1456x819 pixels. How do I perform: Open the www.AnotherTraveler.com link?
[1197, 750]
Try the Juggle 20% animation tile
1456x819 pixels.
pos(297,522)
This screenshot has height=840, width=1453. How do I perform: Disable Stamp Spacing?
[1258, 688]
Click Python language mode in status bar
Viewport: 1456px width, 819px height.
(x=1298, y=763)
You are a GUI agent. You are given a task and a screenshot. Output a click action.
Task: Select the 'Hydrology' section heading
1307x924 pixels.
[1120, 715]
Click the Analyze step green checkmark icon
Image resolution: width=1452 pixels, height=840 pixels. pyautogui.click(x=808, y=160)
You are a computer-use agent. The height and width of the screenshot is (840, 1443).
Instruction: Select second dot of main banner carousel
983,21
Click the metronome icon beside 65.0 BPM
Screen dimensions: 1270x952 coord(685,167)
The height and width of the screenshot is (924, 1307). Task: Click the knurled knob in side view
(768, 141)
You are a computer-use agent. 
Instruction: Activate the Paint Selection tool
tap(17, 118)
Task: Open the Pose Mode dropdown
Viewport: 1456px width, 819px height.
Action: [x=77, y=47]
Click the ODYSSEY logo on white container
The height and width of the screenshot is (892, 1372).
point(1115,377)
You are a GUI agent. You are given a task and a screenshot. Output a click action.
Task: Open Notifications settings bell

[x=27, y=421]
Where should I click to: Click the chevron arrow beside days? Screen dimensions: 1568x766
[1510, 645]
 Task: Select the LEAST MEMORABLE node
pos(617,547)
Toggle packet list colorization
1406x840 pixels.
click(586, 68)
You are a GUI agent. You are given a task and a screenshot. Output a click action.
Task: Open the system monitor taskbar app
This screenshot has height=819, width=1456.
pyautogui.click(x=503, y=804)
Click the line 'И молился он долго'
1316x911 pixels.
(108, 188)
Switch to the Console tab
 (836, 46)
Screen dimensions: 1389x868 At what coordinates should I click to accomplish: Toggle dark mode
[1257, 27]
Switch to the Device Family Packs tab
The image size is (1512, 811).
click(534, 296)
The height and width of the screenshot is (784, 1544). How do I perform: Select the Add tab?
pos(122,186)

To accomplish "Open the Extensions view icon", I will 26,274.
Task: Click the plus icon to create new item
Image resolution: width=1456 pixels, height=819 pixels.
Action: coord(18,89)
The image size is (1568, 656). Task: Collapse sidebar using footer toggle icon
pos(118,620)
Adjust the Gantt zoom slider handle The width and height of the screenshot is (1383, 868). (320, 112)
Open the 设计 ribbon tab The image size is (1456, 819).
○ ○ ○ ○ ○
__TASK INSTRUCTIONS__.
The full listing above should be retyped without any alteration.

__REPLY TO THE TASK__.
1456x819 pixels. How do I perform: Open the www.AnotherTraveler.com link?
[1197, 750]
Try the Juggle 20% animation tile
1456x819 pixels.
pos(297,522)
This screenshot has height=840, width=1453. How do I perform: Disable Stamp Spacing?
[1258, 688]
Click Python language mode in status bar
Viewport: 1456px width, 819px height.
(x=1298, y=763)
You are a GUI agent. You are given a task and a screenshot. Output a click action.
Task: Select the 'Hydrology' section heading
1307x924 pixels.
[1120, 715]
Click the Analyze step green checkmark icon
Image resolution: width=1452 pixels, height=840 pixels. pyautogui.click(x=808, y=160)
You are a computer-use agent. The height and width of the screenshot is (840, 1443).
Instruction: Select second dot of main banner carousel
983,21
Click the metronome icon beside 65.0 BPM
Screen dimensions: 1270x952 coord(685,167)
The height and width of the screenshot is (924, 1307). Task: Click the knurled knob in side view
(768, 141)
You are a computer-use agent. 
Instruction: Activate the Paint Selection tool
tap(17, 118)
Task: Open the Pose Mode dropdown
Viewport: 1456px width, 819px height.
Action: [x=77, y=47]
Click the ODYSSEY logo on white container
The height and width of the screenshot is (892, 1372).
point(1115,377)
You are a GUI agent. You are given a task and a screenshot. Output a click action.
Task: Open Notifications settings bell

[x=27, y=421]
Where should I click to: Click the chevron arrow beside days? Screen dimensions: 1568x766
[1510, 645]
 Task: Select the LEAST MEMORABLE node
pos(617,547)
Toggle packet list colorization
1406x840 pixels.
click(586, 68)
You are a GUI agent. You are given a task and a screenshot. Output a click action.
Task: Open the system monitor taskbar app
This screenshot has height=819, width=1456.
pyautogui.click(x=503, y=804)
Click the line 'И молился он долго'
1316x911 pixels.
(108, 188)
Switch to the Console tab
 (836, 46)
Screen dimensions: 1389x868 At what coordinates should I click to accomplish: Toggle dark mode
[1257, 27]
Switch to the Device Family Packs tab
The image size is (1512, 811).
click(534, 296)
The height and width of the screenshot is (784, 1544). How do I perform: Select the Add tab?
pos(122,186)

To accomplish "Open the Extensions view icon", I will 26,274.
Task: Click the plus icon to create new item
Image resolution: width=1456 pixels, height=819 pixels.
Action: coord(18,89)
The image size is (1568, 656). Task: Collapse sidebar using footer toggle icon
pos(118,620)
Adjust the Gantt zoom slider handle The width and height of the screenshot is (1383, 868). (320, 112)
Open the 设计 ribbon tab The image size is (1456, 819).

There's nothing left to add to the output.